** TASK DATA follows **
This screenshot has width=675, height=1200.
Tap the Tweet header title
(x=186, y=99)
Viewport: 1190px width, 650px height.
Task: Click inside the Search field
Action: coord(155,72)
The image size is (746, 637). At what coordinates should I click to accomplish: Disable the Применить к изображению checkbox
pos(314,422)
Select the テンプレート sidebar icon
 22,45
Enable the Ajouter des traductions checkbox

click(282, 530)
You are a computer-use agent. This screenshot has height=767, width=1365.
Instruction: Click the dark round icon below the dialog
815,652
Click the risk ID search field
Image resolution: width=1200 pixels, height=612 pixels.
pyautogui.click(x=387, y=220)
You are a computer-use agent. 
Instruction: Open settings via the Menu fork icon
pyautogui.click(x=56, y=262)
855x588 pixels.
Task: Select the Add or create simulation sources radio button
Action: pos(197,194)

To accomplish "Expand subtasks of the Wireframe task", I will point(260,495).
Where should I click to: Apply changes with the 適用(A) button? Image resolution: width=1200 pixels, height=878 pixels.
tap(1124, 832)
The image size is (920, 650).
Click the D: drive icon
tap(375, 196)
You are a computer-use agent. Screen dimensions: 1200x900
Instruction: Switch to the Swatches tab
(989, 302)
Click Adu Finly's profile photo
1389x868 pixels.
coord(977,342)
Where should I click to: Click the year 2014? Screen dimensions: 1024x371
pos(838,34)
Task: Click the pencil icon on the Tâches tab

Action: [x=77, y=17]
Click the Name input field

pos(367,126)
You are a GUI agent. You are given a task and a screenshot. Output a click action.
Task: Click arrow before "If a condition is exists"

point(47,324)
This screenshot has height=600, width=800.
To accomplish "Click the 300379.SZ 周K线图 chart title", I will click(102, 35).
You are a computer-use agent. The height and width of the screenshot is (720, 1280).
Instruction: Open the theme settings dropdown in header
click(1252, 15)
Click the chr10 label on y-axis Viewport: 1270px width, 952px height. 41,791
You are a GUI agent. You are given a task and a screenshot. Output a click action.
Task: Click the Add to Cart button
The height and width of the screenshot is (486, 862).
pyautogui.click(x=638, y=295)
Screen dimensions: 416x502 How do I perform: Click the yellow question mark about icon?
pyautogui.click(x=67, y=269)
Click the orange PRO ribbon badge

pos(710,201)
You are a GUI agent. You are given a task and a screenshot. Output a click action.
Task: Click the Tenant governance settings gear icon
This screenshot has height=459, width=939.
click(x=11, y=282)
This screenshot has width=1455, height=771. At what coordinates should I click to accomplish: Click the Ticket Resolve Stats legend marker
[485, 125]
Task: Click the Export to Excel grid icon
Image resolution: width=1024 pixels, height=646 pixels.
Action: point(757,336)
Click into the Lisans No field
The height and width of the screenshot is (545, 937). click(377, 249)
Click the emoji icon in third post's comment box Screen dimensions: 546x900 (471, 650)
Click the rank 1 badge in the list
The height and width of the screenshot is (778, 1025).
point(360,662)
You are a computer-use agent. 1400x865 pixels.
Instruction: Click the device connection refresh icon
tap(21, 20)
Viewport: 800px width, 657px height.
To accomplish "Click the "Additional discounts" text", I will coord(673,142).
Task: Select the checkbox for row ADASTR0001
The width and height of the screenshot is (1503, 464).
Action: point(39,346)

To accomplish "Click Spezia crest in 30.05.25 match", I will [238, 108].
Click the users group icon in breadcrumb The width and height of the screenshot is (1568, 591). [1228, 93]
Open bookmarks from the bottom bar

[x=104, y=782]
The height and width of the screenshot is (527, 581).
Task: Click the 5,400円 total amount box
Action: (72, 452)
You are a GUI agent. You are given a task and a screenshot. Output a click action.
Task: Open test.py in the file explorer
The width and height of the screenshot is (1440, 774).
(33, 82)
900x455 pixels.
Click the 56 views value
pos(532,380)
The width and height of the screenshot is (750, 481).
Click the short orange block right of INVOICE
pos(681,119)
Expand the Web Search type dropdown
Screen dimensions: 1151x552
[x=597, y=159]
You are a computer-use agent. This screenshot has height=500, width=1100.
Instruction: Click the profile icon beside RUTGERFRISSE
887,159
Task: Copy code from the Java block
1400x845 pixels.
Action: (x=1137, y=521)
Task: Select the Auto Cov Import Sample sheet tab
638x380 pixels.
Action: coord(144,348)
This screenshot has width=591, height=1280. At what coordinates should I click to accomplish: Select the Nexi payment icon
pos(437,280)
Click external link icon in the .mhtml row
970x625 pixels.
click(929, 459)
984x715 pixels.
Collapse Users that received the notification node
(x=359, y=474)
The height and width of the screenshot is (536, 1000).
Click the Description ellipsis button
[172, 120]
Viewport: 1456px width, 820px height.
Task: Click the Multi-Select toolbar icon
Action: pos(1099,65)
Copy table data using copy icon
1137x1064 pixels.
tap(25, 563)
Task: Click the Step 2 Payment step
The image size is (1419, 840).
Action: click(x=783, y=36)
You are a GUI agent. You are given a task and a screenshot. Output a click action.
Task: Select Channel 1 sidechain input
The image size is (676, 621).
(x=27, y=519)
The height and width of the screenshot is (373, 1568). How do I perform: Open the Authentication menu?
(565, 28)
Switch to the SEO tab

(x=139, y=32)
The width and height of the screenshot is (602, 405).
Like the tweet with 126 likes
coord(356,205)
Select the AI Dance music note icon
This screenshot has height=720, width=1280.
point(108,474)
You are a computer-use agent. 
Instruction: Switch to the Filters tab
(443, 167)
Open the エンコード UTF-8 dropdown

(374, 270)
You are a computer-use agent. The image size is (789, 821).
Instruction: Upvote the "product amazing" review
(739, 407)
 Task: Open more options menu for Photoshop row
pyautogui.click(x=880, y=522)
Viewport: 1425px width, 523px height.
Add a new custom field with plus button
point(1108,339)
** End of TASK DATA **
* **HOW TO COMPLETE THIS TASK**
Scan the data above, find each line with "computer", and copy it.

* **FINISHED EXERCISE**
You are a computer-use agent. This screenshot has height=767, width=1365.
You are a computer-use agent. 
You are a computer-use agent. Screen dimensions: 1200x900
You are a computer-use agent. The height and width of the screenshot is (720, 1280).
You are a computer-use agent. 1400x865 pixels.
You are a computer-use agent. This screenshot has height=500, width=1100.
You are a computer-use agent. 
You are a computer-use agent. The image size is (789, 821).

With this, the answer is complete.